Vandaag staat Yoho National Park op het programma. Na het ontbijt pakken we de rugzak en stappen in de auto. Het park ligt maar enkele kilometers van Lake Louise, aan de andere kant van de Kicking-Horse pas. De eerste stop langs de weg zijn de zogenoemde spiral tunnels. Twee cirkelvormige treintunnels in de bergwand, die in 1907 zijn gemaakt om de afdaling van Big Hill wat vlakker te maken. Als er een lange goederentrein doorheen gaat, kun je zien hoe de voorkant van de trein uit de berg tevoorschijn komt, terwijl de achterkant nog hogerop de berg de tunnel in moet. Als we stoppen is er toevallig net een trein bezig om door de tunnel heen te rijden.

Even later slaan we rechtsaf, de Yoho Valley in. Opnieuw een smal bergweggetje dat na 15 km eindigt bij Takakkaw Falls, de op twee na hoogste waterval van Canada. Takakkaw betekent prachtig, in het Cree-indiaans. We maken hier nog een wandeling door de vallei naar twee andere watervallen, de Angel’s Staircase (viel een beetje tegen) en de Point Lace waterval. Het is hier beslist weer erg mooi, maar we merken dat we een beetje tegen het verzadigingspunt aan zitten van wat we nog aan natuur kunnen opnemen.

Terug bij de auto rijden we terug naar Highway 1 en dan door naar Field, het enige dorpje in dit natuurpark. Er staan wat aardige oude houten huizen, maar verder is er eigenlijk niks te beleven, dus draaien we met gierende banden weer de snelweg op (geintje).

Even verderop nemen we weer een afslag naar rechts, de weg naar Emerald Lake. Daarbij stoppen we eerst bij Natural Bridge, een plek waar een waterval in de Kicking Horse River een soort rotsbrug heeft gemaakt en daar onderdoor stroomt. Dit vinden we nu weer een bijzonder mooie plek. Even later rijden we door naar Emerald Lake. Een populaire plek want het parkeerterrein is al bijna vol. Gelukkig rijdt er net iemand weg. Het is inderdaad een erg mooi smaragd-kleurig meer in een schitterende omgeving. We doen hier nog de wandeling om het hele meer heen, zodat je een totaal-indruk van de omgeving kunt krijgen. Op de wandelroute is het een stuk rustiger.

Inmiddels is het alweer 4 uur en vinden we het voor vandaag mooi geweest. We rijden terug naar Lake Louise. Onderweg zien we bij de treintunnel toevallig net weer een goederentrein rijden, dus we vliegen snel de parkeerplaats op. Dit keer konden we de trein zelfs op drie verschillende plekken tegelijk zien.

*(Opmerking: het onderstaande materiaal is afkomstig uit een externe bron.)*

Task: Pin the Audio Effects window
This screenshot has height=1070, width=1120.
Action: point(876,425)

Terug bij het hotel nemen we weer een drankje en wat lekkere hapjes in de lounge en even later gaan we voor de tweede keer eten in de Walliser Stube. Het smaakt weer prima en de rosé ook (voor de wijnkenners: een Cline rosé uit 2006 van de mourvèdre druif). Op de weg terug naar de kamer nog een leuke Fairmont teddy beer gekocht.

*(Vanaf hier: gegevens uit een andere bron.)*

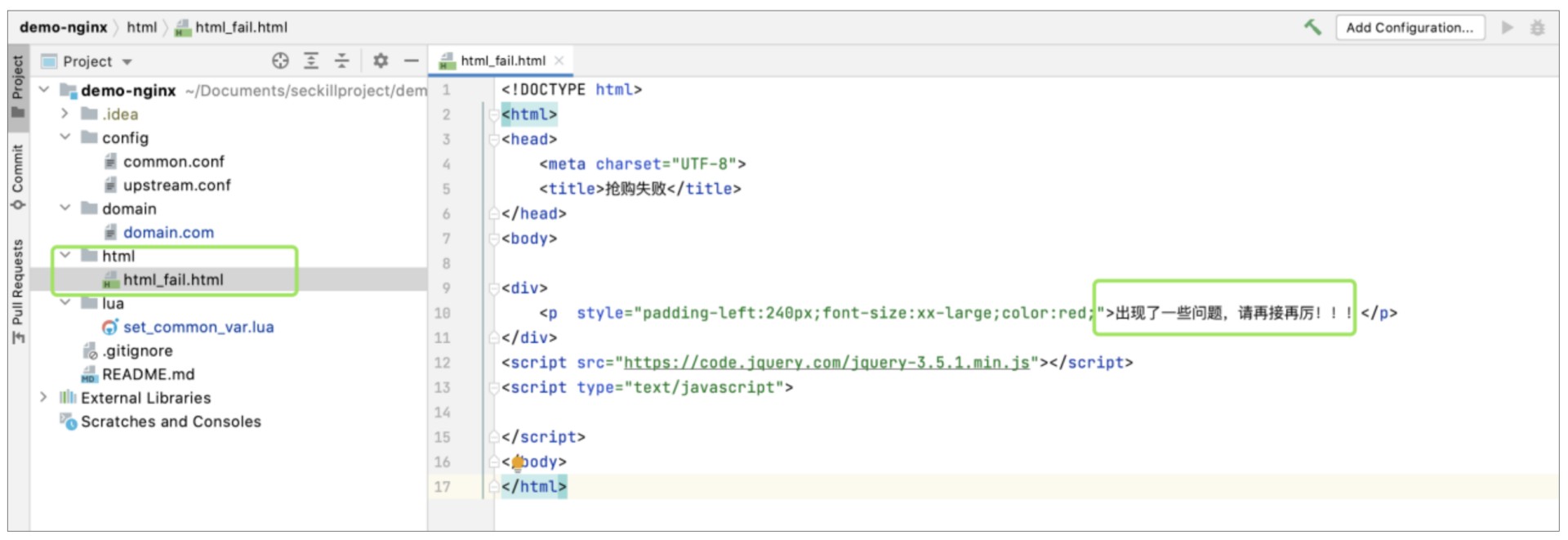Click the Run arrow icon
Viewport: 1568px width, 540px height.
tap(1508, 28)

Dit zijn onze laatste momenten met het geweldige uitzicht op Lake Louise hier. Morgen moeten we deze luxe helaas achter ons laten en gaan we naar Calgary. Het is hier dan de nationale feestdag, dus we zijn benieuwd wat dat nog voor bijzonderheden gaat opleveren.

Dag 11, maandag 29 juni 2009. The Bear Necessities

DSCF6195

We worden wakker in een stralend Lake Louise. De Mount Victoria gletsjer straalt ons tegemoet als we de gordijnen optrekken (ja inderdaad: optrekken, het zijn oostenrijkse gordijnen). We moeten zelfs even knipperen met onze ogen van al dat zonlicht op het witte ijs. Het meer is helemaal glad en geeft de bergen gespiegeld weer. Iets later gaat het door de wind meer rimpelen en het spiegelbeeld ziet er dan heel anders uit: delen verdwijnen en het beeld verandert ook steeds. We ontbijten hier in de lounge op onze etage. Daar is het trouwens al best druk. Gelukkig is er nog net een tafeltje vrij.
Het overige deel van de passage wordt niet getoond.